Sep 26 2014
I read an article in the Military Times titled “Tricare ‘meeting the needs’ of children, with some caveats.” It is an interesting article, although the title is a bit misleading. As the article starts out: “A recent Defense Department report finds that the military health system is meeting the needs of its youngest beneficiaries…” and, later:
“[The military health system] is meeting the needs of the children in its care, including those with special needs,” wrote members of the DoD working group that compiled the report. “The data confirm that the MHS provides comprehensive and high-quality health benefit programs for all children.”
However, the group behind the study did identify “several issues — including DoD’s lack of a centralized health data system — that make it difficult to draw direct, complete comparisons between care across the services or in military hospitals or clinics versus private care.”

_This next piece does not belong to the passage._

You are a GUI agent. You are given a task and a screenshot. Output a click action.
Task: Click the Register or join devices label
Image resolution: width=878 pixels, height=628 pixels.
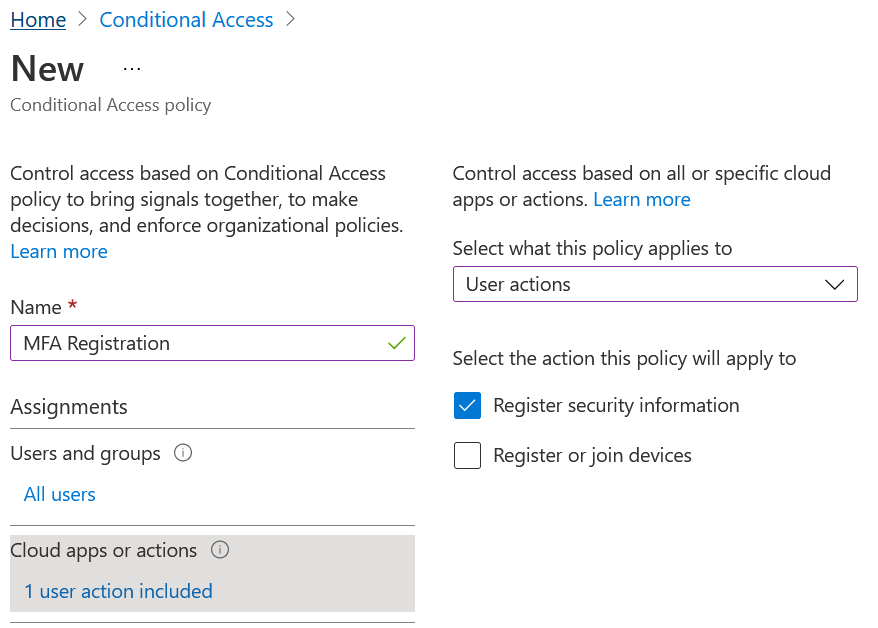coord(592,456)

I don’t know what the caveats are other than the lack of a centralized health data system. I would be curious to know. Obviously, the centralized system would be nice, but it seems normal that the services would only have a data system for their own members.

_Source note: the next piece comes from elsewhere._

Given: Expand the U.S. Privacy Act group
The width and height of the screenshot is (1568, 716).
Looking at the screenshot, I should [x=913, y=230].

Now, this could lead to another caveat – have the medical services under one roof to improve service. Then there would be one data system, as well as a lot of money saved through such things as one surgeon general, one surgeon general’s staff, etc. I don’t know why Congress doesn’t focus on this option when discussing the budget as opposed to finding ways to have servicemembers shoulder the crisis through caps on raises or cutting back the retirement program.
Back to the military health care system and milkids; personally, we have had great experiences – from Japan, to D.C., to Germany. Currently, all of our kids see providers at the Air Force Academy clinic and our positive experiences continue. I like the mil system for a number of reasons: appointments are easily made; the TRICARE appointment reps are very friendly and helpful; the providers are very good; appointments run on a timely basis; all of the records are online; and, needed referrals (x-rays, pharmacy, etc.) are steps away from the provider’s office. Oh, and we never feel rushed at appointments.

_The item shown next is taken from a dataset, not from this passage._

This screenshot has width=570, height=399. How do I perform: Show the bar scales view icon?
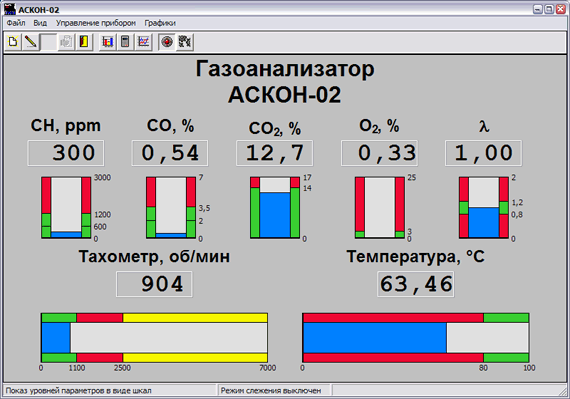108,42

I contrast this with my medical appointments off-base and the appointments I take my 92 year-old dad to once a month or so. Too many times the provider rushes through the appointment. And, after filling out 3 to 4 pages of information (most of it repeated on each page, and don’t get me started on the outdated requests for full social security numbers – I try to tell them that TRICARE is more advanced than their office is but the staffs don’t listen), we typically have 15 to 30 minute waiting times.
But the off-base providers sometimes sneak around this wait time – they call you in for vitals at the appointed time, making you think things are progressing – however you then sit on the treatment table for the usual wait time (why is this called a “table” by the way?) with a stack of out of date magazines from a publisher who writes about their advertisers.
Anyway, what are your experiences? We’d like to hear. MOAA Spouse is asking at their Facebook page. So go vent or compliment.
And, while at their page, you can post a question about why are they showing an adult military sniper at a Facebook post on care for kids. Maybe the guy is a bad shot and he is hunting with his kids. But he doesn’t look like Dick Cheney.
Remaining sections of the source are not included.